[Source extract]
This project implements a BERT-based machine learning model to automatically classify database column names as Sensitive or Non-Sensitive.
The system is designed to support secure data sharing, privacy preservation, and AI-assisted compliance validation by identifying sensitive attributes before data is exchanged.
This work is suitable for academic research, enterprise data governance, and compliance-oriented ML pipelines.
- Fine-tunes BERT (bert-base-uncased) using Hugging Face Transformers
- Binary classification:
0→ Non-Sensitive1→ Sensitive
- Trains on custom labeled datasets (CSV)
- Evaluation using accuracy
- Saves trained model and tokenizer for reuse
- Ready for extensions (masking, compliance scoring, SOC-2 / HIPAA)
[/Source extract]
[Data below]
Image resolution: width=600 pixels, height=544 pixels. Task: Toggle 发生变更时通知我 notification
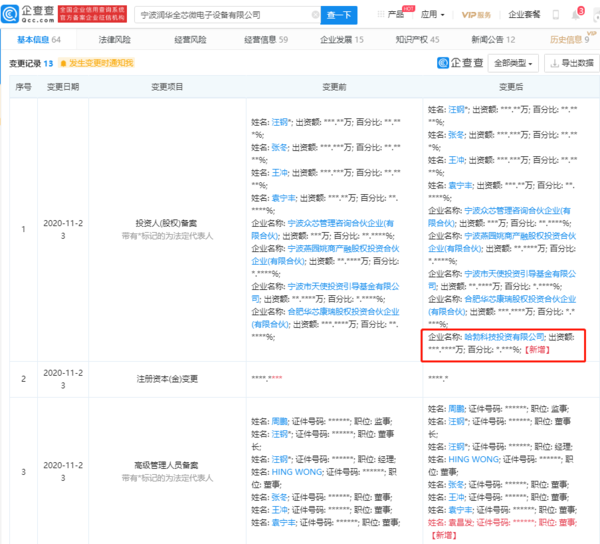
[/Data below]
▶ Work to complete
1. In the project description, which BERT model is fine-tuned?
2. Return the passage of the project description starting with "This project implements" and going on through "data is exchanged.".
The data is separate from the project description.

▶ Task-by-task outputs
1. bert-base-uncased

2.
This project implements a BERT-based machine learning model to automatically classify database column names as Sensitive or Non-Sensitive.
The system is designed to support secure data sharing, privacy preservation, and AI-assisted compliance validation by identifying sensitive attributes before data is exchanged.